No es la primera vez que los principales partidos de la oposición, que fueron laminados de facto por el Tribunal Supremo que en junio descabezó sus cúpulas, rechazan participar. Lo hicieron en las presidenciales de 2018, en las regionales y en las municipales. Y también, hace 15 años, en otros comicios parlamentarios. “¿Esa abstención significa algo?”, se pregunta León. “Lamentablemente no, no es una acción, sino es decisión pasiva. La probabilidad de provocar un cambio es nula. Tú puedes celebrar que ha habido una abstención elevada, ¿y qué? No significa nada. En 2005 también se abstuvo la oposición, la participación fue del 30% y no pasó nada”. El único líder opositor de peso que se planteó participar fue Henrique Capriles, convencido de la necesidad de combatir al chavismo con lo que calificó como un “hecho político real”, es decir, la competición electoral. Este dirigente hubiera sido el único con capacidad para hacer sombra al Partido Socialista Unido de Venezuela y el llamado Gran Polo Patriótico, la opción oficialista representada por candidatos como Diosdado Cabello o el exministro de Comunicación Jorge Rodríguez. Pero cuando la UE optó por no participar en la observación, también Capriles dio un paso atrás.

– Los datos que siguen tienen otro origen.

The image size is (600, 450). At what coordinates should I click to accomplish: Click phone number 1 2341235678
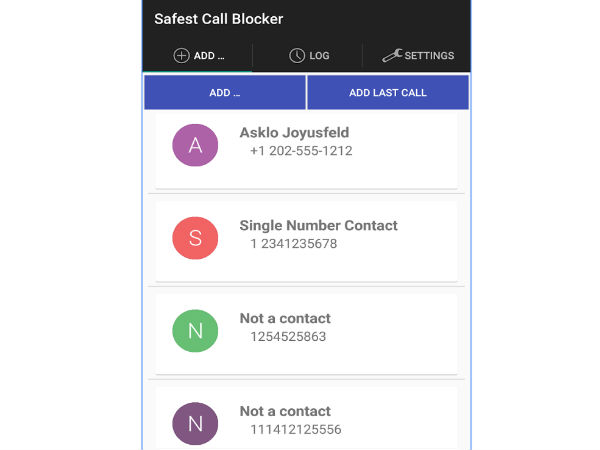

La cúpula del chavismo, que ha ganado 22 de las 24 elecciones celebradas desde 1998, muchas de ellas en medio de acusaciones de fraude, se ha mostrado segura de que no pasará nada más allá de su afianzamiento en las instituciones. El reconocimiento internacional no les preocupa. Y al mismo tiempo saben que Guaidó está profundamente debilitado y que el poder simbólico acumulado en los últimos dos años se desvanecerá cuando tome posesión la nueva Asamblea Nacional. Maduro está tan convencido de su victoria que en el cierre de campaña se comprometió a dejar el poder si ganan los partidos minoritarios de la oposición. “Si ganamos nosotros, vamos palante. Pero también tengo que decir, al pueblo se lo digo, que dejo mi destino en sus manos: si vuelve a ganar la oposición, yo me voy de la presidencia”, lanzó. El envite es exclusivamente retórico. Este domingo su Gobierno demostrará una vez más su capacidad de resistir las presiones, su voluntad de jugar según sus reglas y consolidará un poder que no está dispuesto a ceder.